▸ **The problem**: Rewrite the stretch of items from the line containing "The image size is (1253, 2576)." through the line containing "so click(x=940, y=547).", replacing "Describe the element" with "Identify the element" and leaving everything else unchanged.

-- Start --

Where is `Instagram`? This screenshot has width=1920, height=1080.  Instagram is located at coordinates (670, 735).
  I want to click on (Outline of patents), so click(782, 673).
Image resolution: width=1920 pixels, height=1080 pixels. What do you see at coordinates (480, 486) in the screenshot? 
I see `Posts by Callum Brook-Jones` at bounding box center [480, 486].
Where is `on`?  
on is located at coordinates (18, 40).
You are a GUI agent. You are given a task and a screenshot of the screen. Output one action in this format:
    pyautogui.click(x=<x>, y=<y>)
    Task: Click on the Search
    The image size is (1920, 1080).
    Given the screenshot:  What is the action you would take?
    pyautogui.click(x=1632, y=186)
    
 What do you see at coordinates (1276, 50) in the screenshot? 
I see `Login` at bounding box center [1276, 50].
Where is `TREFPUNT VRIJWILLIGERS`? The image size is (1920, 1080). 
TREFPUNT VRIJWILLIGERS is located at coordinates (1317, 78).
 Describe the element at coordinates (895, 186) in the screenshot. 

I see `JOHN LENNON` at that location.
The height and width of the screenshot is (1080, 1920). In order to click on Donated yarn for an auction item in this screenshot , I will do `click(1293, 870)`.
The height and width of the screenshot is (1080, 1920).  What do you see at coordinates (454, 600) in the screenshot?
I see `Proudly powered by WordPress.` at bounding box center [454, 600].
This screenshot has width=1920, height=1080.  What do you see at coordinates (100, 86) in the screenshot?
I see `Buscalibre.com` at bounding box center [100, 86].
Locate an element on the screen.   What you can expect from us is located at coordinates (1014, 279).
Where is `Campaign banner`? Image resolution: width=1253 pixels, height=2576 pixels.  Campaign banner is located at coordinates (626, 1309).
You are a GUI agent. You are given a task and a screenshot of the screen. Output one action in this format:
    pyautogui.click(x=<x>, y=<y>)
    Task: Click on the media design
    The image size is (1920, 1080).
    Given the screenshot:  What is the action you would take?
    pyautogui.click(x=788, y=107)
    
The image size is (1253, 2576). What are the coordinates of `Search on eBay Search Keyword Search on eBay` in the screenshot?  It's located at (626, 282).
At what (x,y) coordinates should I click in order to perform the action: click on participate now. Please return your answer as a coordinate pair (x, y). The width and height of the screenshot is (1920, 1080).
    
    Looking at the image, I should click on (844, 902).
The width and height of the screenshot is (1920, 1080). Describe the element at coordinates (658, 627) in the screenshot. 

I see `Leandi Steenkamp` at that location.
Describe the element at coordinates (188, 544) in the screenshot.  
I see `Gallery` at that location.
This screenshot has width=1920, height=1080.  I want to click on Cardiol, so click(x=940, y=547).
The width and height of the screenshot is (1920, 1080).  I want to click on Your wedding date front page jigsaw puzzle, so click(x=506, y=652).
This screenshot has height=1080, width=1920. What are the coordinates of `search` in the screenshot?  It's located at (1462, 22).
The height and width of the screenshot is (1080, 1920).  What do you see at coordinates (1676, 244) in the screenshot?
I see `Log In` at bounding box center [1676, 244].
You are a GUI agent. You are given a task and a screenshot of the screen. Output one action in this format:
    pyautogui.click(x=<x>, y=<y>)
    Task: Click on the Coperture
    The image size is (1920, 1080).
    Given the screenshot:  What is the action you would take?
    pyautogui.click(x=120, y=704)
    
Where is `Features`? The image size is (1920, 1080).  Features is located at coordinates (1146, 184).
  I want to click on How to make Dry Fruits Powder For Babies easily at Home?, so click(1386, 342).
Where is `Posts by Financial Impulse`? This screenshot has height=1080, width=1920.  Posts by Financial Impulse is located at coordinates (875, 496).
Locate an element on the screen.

-- End --

▸ **Exercise output**:
The image size is (1253, 2576). What are the coordinates of `Search on eBay Search Keyword Search on eBay` in the screenshot?  It's located at (626, 282).
At what (x,y) coordinates should I click in order to perform the action: click on participate now. Please return your answer as a coordinate pair (x, y). The width and height of the screenshot is (1920, 1080).
    
    Looking at the image, I should click on (844, 902).
The width and height of the screenshot is (1920, 1080). Identify the element at coordinates (658, 627) in the screenshot. 

I see `Leandi Steenkamp` at that location.
Identify the element at coordinates (188, 544) in the screenshot.  
I see `Gallery` at that location.
This screenshot has width=1920, height=1080.  I want to click on Cardiol, so click(x=940, y=547).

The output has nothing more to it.